I wrote this last January just after my ankle fusion, I considered it best not to rewrite it with the luxury of hindsight and a knowledge of the outcome, but to publish what I was genuinely thinking at the time. This operation was a big deal for me. I had been fighting the fusion for so long, trying to find alternatives that were not so permanent. The thought of a fused ankle was terrifying, but it all came down to one thing in the end… pain.
I have been really nervous in the lead-up to this operation. This is the first operation that I have voluntarily undergone, the others were dictated by the trauma team and then later by the orthopeadic specialists. There is so much resting on the outcome of this operation for me. I know that this really is the last chance saloon for my mobility.
I had a frank discussion with my foot and ankle consultant last September where he laid out all the options I had. It was a depressingly short list.
1. Do nothing and carry on with the intense pain in my ankle joint
2. Fuse the ankle
The first is really not an option, I can currently only walk around 50 yards at a time with crutches. I cannot walk on rough ground, manage stairs without handrails, run, jump, ride a bike or dance. I cannot manage the pain with steroid injections anymore – the law of decreasing returns saw my last injection give me respite for only 10 days. So perhaps it wasn’t such a free choice after all.
Once I decided to go ahead with the fusion, things moved pretty rapidly. A month later, I had an operation to remove the longest of the two plates in my lower leg. Apparently the position of the plate and its attendant screws were incompatible with the fusion. Within three months of my decision to proceed, I had an operation date for the fusion. No time to back out now.
My admission was 11:45, so I had quite a civilised morning, managing a light breakfast first thing before going nil by mouth. I could also see my two boys off to school before I left for the hospital. At the hospital, I was prepped for the operation. A kindly nurse helped me on with the sexy compression stocking for my good leg, and rather sadly took off my newly painted pedicure on the bad foot. My pointless vanity had ensured newly shaven legs, a neat bikini lime and rather fetching scarlet toenails. Although I hope that the surgeons have more on their mind than my hirsuteness, I was cognisant of the fact that I wouldn’t be able to shave my bad leg again for at least two weeks whilst I had the cast on. As for the bikini line… well you can never be too prepared.
The most important part of the whole preparation is the pre-op talk with the anaesthetist. What I have discovered from previous operations, is that me and morphine do not mix. Any opiate based pain relief makes me really sick for up to two days post-op.

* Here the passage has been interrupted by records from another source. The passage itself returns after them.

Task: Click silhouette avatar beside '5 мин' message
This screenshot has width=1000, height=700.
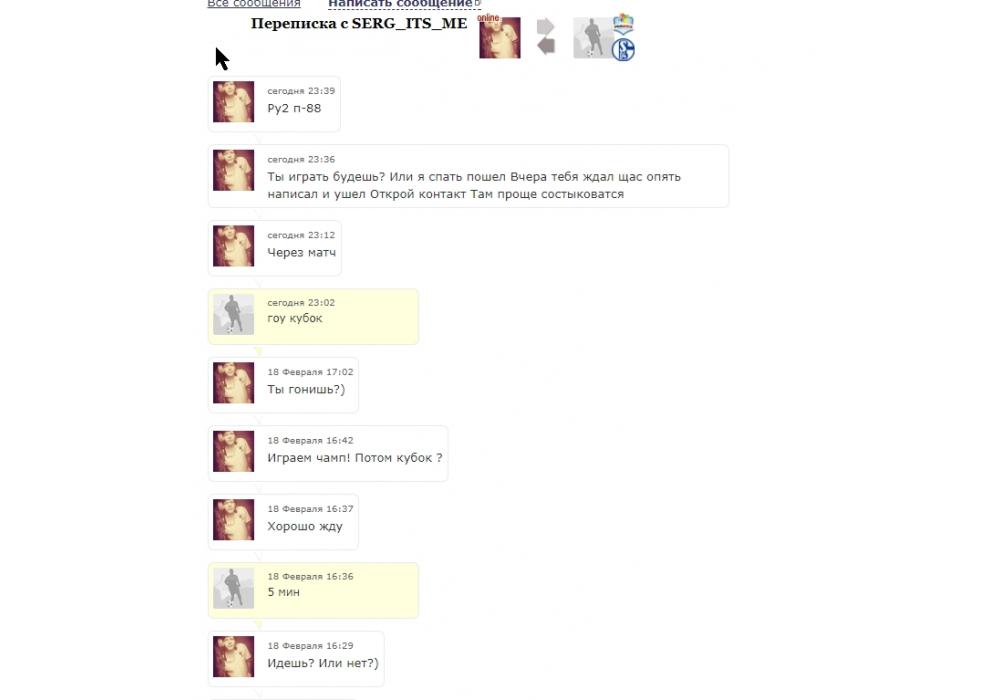Action: [233, 588]
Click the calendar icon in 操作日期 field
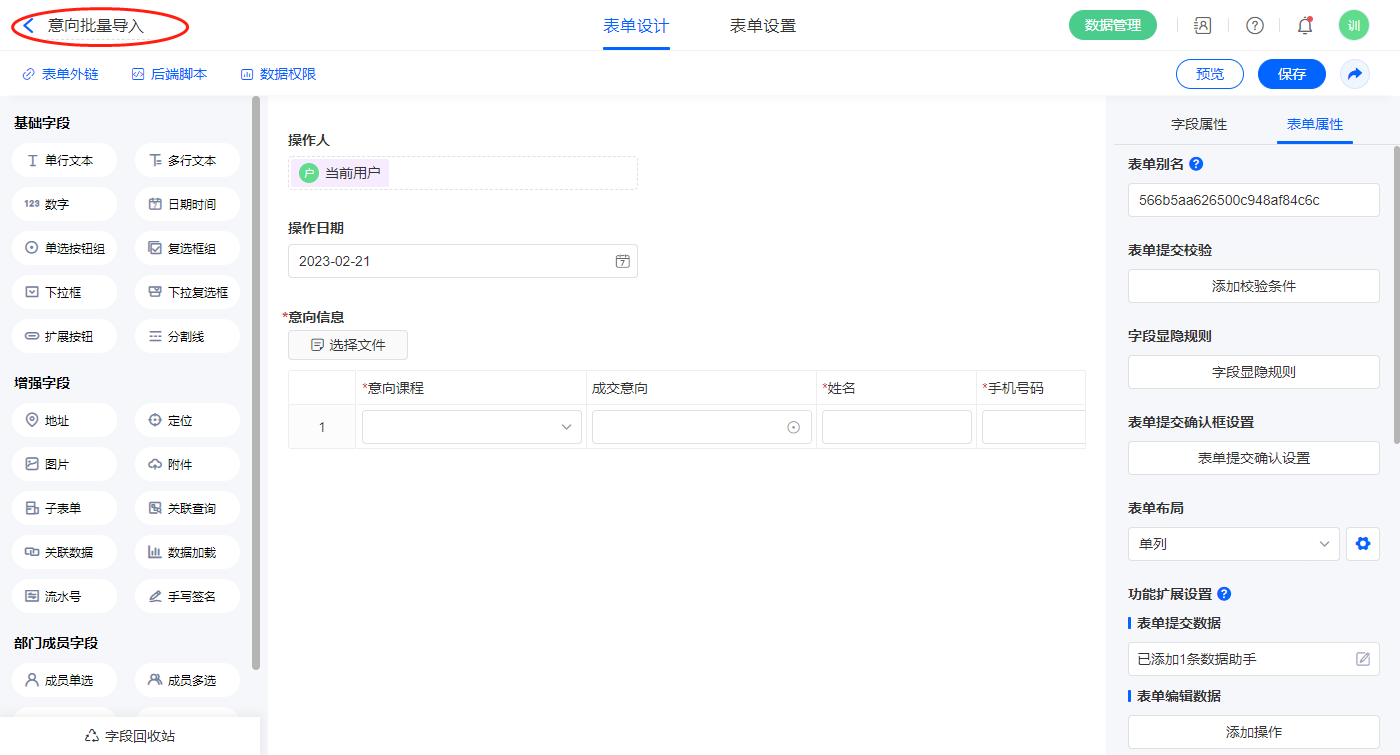 pyautogui.click(x=622, y=261)
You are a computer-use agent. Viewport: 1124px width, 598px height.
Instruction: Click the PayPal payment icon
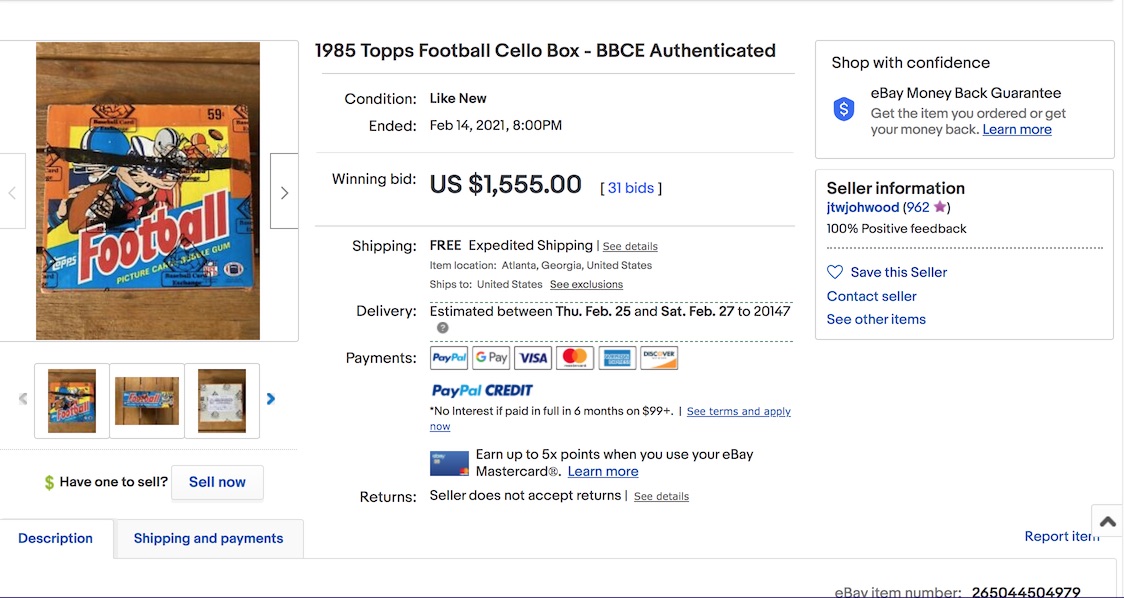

Being able to control pain in other ways, for example, with a nerve blocker makes the initial recovery so much more pleasant.
I am always nervous going into an operating theatre, a fact that is hard to disguise when your heart rate is being broadcast to the whole room. However, a medicinal dose of “G&T” into my canula gave me the warm and fuzzies and as I am a total lightweight where drugs are involved, the mild relaxants actually caused me to pass out completely.

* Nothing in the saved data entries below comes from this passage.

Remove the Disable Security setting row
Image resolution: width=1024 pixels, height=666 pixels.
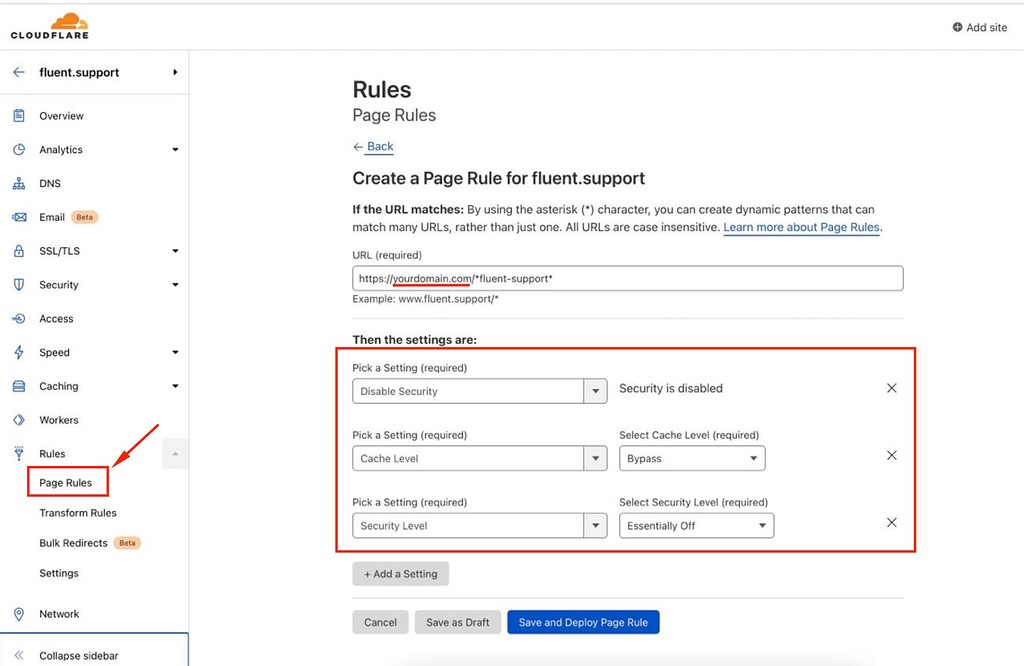[x=892, y=388]
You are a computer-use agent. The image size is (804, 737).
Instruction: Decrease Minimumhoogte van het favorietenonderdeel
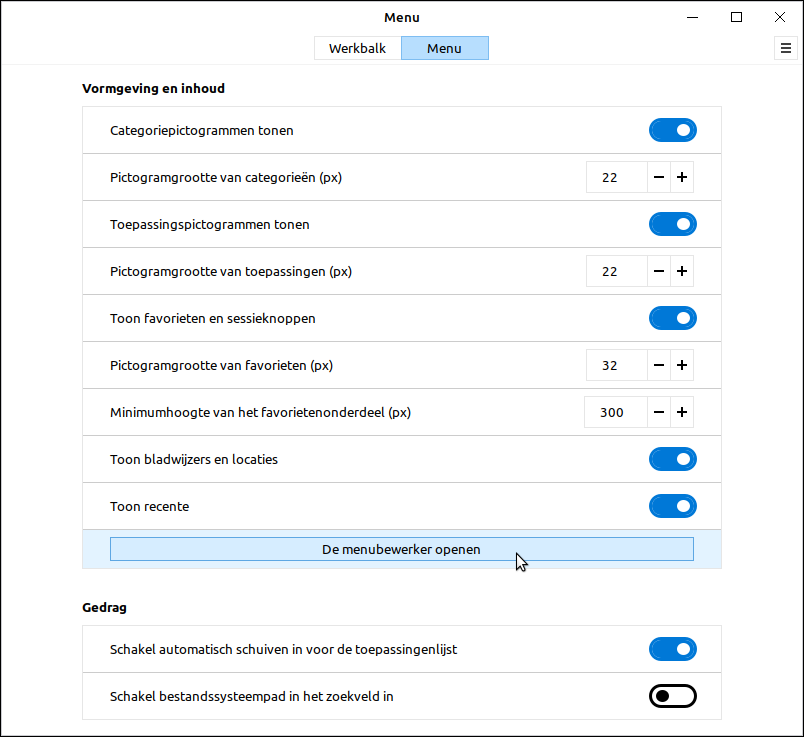coord(659,412)
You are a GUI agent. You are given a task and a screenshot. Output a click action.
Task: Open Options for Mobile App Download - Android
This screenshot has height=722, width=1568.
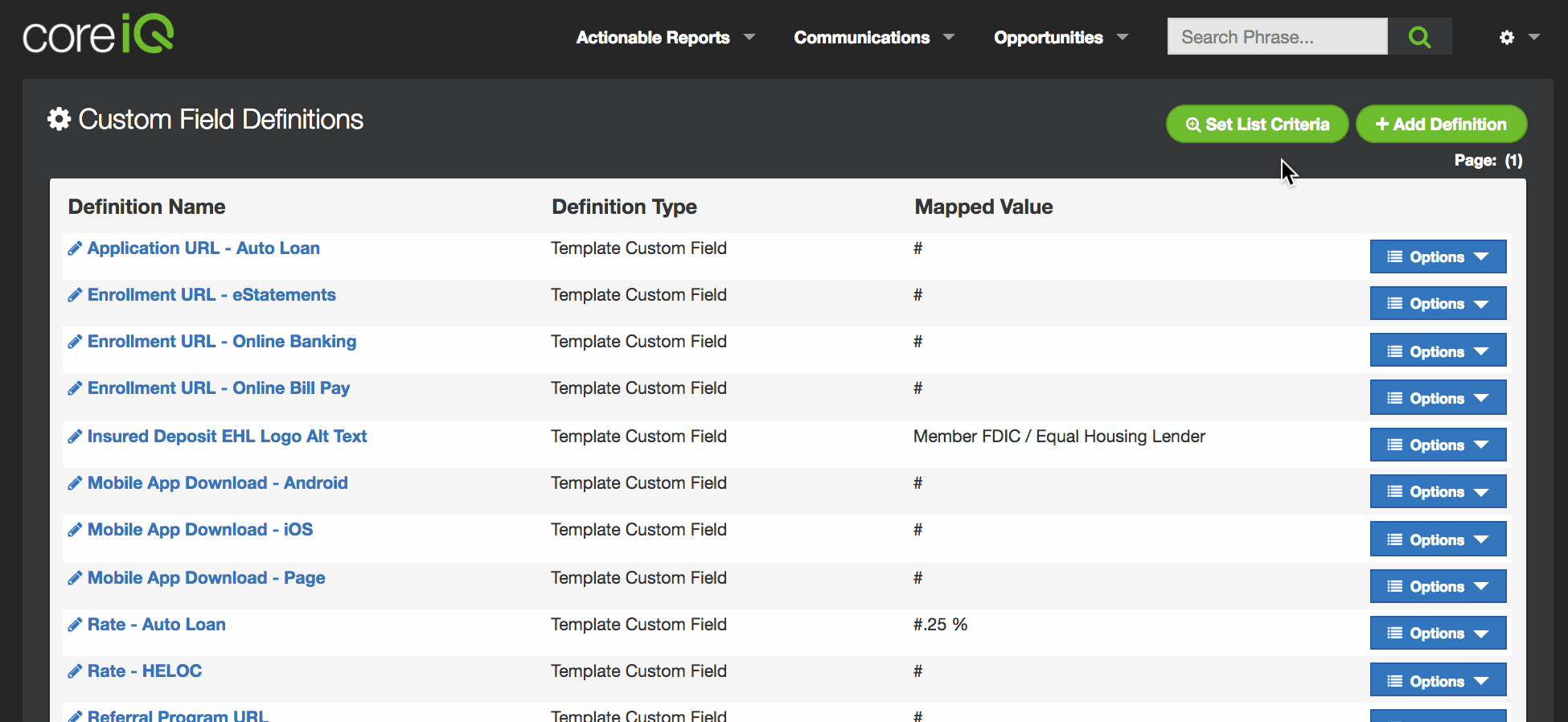click(1437, 492)
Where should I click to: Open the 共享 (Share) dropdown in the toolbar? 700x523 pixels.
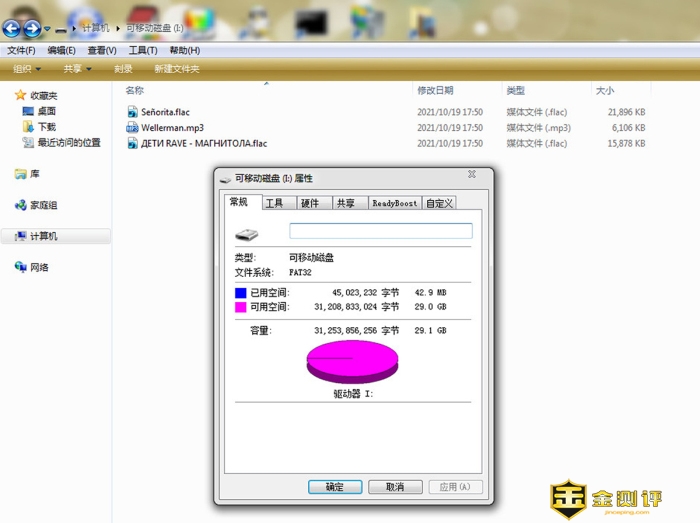[x=77, y=69]
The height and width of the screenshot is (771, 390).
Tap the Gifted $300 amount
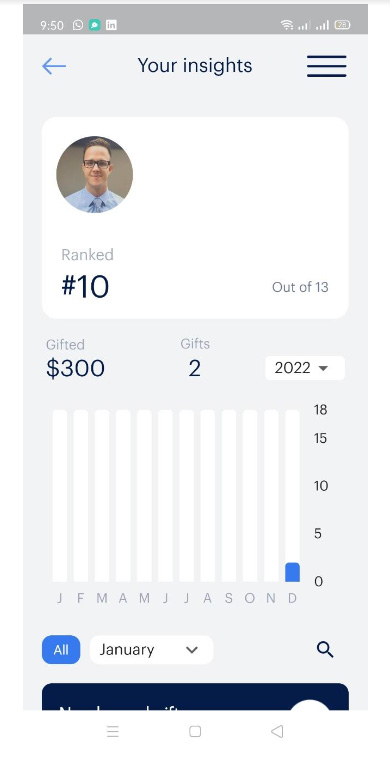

I woke up in recovery, bizarrely mid-conversation with a nurse. Apparently I am rather chatty when sedated. I cannot recall what we were discussing, but I imagine it would be a great time to winkle out my deepest, darkest secrets. The nerve blocker was doing it’s job and I had no pain in the leg, even better I was not nauseous at all. An hour later, I was eating my hospital dinner and settling down for a quiet evening in the hospital.
My lower limb is in a cast, and I have been instructed to be completely non-weight bearing for two weeks, when I will come back to have my cast and stitches removed. Luckily, the last two years have made me pretty adept at mobilising on crutches so I do not forsee this posing too many problems.
Fingers crossed, the recovery is as uneventful as the operation.
By the way, do all hospitals get photos of boats to hang on their walls? Has it been scientifically proven to reduce patient anxiety or something? They are a feature of all wards and clinics that I have attended.